Nic: Few specific customers that really do load lots of resources, and wanted to get a better understanding of that
… Applying “smartness” to RT wouldn’t make sense, as the waterfall won’t tell you what’s not there
Andy: Smart buffering for event timing would be useful. If we look at CNN, the INP is probably at the start
Noam: Some things would require running a script early (e.g. to change the buffer size).
… How is that different from running your own early observer that doesn’t send anything
Nic: Want to load the majority of our RUM library later. A single line can be inlined by the customer. In some customers we can add ~1K of script that can do the buffering, but it’s added friction and gets pushback
Michal: Buffer sizes have a memory overhead, but that’s not a primary concern
… Processing to measure things that may not need the measurement
… In Chromium that’s already cost that we’re paying, so we make sure the overhead is minimal anyway
… Worried about JS processing to go over the entries - if you’d filter these entries anyway. For event timing, a lot of the entries gets removed later on, so we could have removed it upfront.
… If we had prioritization, the browser could have done that filtering ahead of time
Noam: I like the idea of e.g. not buffering anything below the median once the buffer is half full
… For event timing we could have a default that counts the median, may not apply to other entry types
Michal: For event timing we can just ignore all mouse moves. There’s no reason to buffer those.

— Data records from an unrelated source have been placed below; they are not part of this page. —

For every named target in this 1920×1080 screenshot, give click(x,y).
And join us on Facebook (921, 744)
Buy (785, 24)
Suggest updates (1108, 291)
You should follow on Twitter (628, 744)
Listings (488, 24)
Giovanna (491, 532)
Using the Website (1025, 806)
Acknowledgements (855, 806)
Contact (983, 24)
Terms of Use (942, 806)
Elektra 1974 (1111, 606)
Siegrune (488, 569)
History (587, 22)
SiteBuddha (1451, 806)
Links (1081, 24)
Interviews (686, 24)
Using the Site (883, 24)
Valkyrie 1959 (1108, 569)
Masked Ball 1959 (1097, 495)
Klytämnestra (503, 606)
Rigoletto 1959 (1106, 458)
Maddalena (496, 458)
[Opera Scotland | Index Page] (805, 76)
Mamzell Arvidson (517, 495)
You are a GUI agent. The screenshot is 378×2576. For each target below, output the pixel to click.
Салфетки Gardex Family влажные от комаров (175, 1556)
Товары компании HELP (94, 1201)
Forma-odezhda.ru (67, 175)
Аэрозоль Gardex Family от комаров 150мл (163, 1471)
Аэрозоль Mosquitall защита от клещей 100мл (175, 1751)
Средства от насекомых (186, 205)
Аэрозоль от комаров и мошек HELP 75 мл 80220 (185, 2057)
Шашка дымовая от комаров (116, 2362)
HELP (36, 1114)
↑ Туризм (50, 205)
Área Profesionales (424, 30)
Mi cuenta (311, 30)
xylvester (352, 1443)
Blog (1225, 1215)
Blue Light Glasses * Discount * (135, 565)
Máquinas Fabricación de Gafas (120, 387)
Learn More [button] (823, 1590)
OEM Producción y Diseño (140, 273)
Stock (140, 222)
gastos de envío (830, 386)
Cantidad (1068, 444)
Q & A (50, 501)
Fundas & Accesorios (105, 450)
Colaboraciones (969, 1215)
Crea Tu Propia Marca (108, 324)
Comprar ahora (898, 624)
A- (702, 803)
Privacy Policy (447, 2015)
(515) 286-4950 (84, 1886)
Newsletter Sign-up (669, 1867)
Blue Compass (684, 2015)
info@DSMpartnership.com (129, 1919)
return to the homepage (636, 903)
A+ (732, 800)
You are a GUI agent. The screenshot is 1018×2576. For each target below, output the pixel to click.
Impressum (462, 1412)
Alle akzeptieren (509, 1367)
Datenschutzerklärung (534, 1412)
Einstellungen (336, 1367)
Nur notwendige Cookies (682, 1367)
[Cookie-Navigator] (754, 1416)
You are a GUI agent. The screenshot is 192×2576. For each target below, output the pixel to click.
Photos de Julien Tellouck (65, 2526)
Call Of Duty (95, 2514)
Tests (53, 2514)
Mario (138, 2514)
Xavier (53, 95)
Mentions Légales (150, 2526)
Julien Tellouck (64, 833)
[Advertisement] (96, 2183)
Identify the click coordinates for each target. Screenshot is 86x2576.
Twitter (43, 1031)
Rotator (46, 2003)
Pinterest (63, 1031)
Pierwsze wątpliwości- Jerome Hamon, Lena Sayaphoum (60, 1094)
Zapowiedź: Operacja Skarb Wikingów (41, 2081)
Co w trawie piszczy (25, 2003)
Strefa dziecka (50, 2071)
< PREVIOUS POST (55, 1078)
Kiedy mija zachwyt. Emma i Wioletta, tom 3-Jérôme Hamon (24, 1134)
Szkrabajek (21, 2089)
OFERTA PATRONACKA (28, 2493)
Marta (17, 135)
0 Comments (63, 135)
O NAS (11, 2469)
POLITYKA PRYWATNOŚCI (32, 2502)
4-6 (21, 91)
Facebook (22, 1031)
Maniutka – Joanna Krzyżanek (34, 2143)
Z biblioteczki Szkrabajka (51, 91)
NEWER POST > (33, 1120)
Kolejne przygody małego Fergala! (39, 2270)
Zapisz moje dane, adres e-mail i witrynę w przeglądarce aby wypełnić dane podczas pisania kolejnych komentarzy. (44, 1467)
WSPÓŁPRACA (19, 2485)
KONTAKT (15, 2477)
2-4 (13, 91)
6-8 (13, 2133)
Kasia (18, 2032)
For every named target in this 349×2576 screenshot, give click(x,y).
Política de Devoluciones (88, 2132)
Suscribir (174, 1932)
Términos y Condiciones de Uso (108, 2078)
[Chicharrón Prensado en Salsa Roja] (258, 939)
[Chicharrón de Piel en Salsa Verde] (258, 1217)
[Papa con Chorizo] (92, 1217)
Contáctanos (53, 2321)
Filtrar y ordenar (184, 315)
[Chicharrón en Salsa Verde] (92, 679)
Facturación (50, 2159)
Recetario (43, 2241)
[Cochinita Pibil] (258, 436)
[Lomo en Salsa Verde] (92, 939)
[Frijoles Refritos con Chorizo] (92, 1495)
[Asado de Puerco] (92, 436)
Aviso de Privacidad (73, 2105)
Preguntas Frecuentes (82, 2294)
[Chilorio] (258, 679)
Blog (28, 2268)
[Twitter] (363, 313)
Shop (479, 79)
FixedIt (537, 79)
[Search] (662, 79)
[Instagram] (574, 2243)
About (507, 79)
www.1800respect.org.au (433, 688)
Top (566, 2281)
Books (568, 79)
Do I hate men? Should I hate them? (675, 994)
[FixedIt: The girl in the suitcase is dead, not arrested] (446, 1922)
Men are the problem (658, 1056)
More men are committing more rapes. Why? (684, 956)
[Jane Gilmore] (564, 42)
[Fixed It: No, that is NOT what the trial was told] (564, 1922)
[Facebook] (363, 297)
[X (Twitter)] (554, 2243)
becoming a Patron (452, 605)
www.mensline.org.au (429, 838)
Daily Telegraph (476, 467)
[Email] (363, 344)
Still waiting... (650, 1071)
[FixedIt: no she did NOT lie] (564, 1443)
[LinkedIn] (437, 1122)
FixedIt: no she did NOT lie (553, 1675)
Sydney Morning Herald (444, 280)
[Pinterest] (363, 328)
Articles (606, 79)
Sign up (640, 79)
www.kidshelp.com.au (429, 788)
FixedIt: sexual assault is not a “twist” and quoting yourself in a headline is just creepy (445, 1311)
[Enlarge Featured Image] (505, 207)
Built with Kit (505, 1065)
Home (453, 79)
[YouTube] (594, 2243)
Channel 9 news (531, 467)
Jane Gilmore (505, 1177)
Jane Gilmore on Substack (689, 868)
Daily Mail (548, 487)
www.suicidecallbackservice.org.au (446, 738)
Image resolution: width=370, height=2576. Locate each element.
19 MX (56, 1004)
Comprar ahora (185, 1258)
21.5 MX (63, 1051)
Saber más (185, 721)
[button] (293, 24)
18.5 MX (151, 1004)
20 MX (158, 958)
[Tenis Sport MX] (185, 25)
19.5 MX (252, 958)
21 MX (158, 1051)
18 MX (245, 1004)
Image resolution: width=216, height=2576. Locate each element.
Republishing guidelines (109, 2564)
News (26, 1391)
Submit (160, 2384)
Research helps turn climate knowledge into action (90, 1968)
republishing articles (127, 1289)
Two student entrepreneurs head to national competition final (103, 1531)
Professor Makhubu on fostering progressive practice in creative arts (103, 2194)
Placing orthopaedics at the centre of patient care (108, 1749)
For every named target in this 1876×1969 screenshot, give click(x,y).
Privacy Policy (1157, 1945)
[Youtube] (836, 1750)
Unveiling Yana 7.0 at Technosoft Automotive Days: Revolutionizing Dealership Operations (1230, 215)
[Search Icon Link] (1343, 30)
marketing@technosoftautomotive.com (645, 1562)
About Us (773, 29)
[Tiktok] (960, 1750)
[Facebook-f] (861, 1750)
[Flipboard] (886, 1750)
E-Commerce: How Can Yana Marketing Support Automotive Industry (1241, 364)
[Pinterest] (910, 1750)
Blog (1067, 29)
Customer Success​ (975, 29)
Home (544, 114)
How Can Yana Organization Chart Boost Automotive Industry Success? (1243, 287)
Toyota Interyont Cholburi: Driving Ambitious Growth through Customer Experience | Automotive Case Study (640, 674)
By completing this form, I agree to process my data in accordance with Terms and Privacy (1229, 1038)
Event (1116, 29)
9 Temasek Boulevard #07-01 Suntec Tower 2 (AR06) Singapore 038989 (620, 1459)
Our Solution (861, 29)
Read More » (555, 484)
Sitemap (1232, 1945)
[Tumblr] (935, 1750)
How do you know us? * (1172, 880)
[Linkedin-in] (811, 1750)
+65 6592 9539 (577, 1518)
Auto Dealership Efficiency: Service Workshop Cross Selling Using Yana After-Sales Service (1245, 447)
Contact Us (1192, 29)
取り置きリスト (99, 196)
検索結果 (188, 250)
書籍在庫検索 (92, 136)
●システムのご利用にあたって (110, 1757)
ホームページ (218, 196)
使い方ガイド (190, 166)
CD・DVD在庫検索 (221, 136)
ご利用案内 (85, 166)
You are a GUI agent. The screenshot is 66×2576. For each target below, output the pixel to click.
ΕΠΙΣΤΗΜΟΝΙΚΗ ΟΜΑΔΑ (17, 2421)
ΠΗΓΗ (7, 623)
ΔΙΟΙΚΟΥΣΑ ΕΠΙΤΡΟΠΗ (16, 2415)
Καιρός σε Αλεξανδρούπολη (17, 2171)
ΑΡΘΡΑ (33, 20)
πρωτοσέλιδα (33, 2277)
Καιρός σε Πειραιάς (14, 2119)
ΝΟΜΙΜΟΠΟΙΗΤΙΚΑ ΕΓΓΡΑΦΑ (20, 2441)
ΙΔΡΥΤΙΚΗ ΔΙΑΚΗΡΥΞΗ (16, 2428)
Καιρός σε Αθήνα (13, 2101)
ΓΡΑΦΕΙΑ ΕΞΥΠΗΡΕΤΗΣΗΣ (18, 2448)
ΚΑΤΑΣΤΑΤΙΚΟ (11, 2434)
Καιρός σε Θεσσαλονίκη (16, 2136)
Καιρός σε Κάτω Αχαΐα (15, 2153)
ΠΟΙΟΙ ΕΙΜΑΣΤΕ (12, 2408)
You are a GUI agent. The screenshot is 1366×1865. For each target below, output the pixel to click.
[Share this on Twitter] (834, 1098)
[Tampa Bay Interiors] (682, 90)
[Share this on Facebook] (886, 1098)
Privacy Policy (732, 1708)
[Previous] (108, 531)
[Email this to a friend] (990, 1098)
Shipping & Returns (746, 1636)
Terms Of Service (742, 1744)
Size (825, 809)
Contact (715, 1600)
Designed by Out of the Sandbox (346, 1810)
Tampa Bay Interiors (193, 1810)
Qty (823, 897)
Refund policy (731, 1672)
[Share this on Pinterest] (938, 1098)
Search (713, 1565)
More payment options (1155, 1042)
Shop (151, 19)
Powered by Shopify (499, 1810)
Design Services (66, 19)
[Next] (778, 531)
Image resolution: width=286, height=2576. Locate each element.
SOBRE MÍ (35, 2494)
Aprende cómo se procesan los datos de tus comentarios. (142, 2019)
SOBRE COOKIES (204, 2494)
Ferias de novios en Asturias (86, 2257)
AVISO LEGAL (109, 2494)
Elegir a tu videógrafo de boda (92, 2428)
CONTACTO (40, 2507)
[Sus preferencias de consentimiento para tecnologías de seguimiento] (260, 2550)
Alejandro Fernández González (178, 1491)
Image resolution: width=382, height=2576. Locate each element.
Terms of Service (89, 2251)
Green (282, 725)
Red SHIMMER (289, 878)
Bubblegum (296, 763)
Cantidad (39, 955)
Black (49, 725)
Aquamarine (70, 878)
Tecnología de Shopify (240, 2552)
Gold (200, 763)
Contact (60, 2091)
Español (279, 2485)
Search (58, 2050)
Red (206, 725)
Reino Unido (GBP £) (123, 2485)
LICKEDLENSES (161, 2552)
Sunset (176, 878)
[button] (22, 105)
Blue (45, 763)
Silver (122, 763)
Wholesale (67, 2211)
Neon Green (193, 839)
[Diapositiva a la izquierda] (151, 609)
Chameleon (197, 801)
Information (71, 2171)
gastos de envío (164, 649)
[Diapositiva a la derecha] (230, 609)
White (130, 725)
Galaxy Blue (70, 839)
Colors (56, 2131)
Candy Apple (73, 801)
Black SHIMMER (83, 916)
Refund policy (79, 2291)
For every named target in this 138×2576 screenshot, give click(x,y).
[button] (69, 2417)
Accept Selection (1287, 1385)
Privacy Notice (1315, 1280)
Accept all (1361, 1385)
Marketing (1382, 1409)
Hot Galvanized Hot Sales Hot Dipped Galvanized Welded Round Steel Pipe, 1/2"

… So we can a simple approach to not buffer them, which would reduce the frequency in which the buffers are exhausted
… Otherwise, event timing with non-zero interaction IDs could get higher priority, and not be evicted
Yoav: makes sense for EventTiming specifically, not sure if it applies to others
Michal: Do all types have a way to prioritize or not
… Eg. Element timing?
… Resources is simpler
Nic: LCP could be a circular buffer for example
Yoav: Do we have browser data on how often entries get dropped before a PO is registered
Michal: Exposed to PO register, so RUM providers could look now
… Couldn’t find use-counters in Chromium
Yoav: Think it’d be very useful for this conversation where to focus efforts
… e.g. For PaintTiming it’s not a problem, buffer is 2 and there’s only 2
… Would be interesting to see how often we get dropped entries
Noam: That’s one AI
… Second one is a reasonable defaults proposal for EventTiming that we can look in detail
Michal: For UT, some UT are meant to be buffered, e.g. during load, we want to read those later
… But some UT, if you have a registered observer and you want tracing, here’s a detailed list of UT
… Potentially not intended to be buffered is one option
… Or we shouldn’t do any processing on them if no Observer
… Don’t have to serialize data that’s there, etc
… Additional value
Yoav: Feels like a different use-case
… Can continue at another call
… Found very useful!

AI: Everyone needs to wear costumes for next call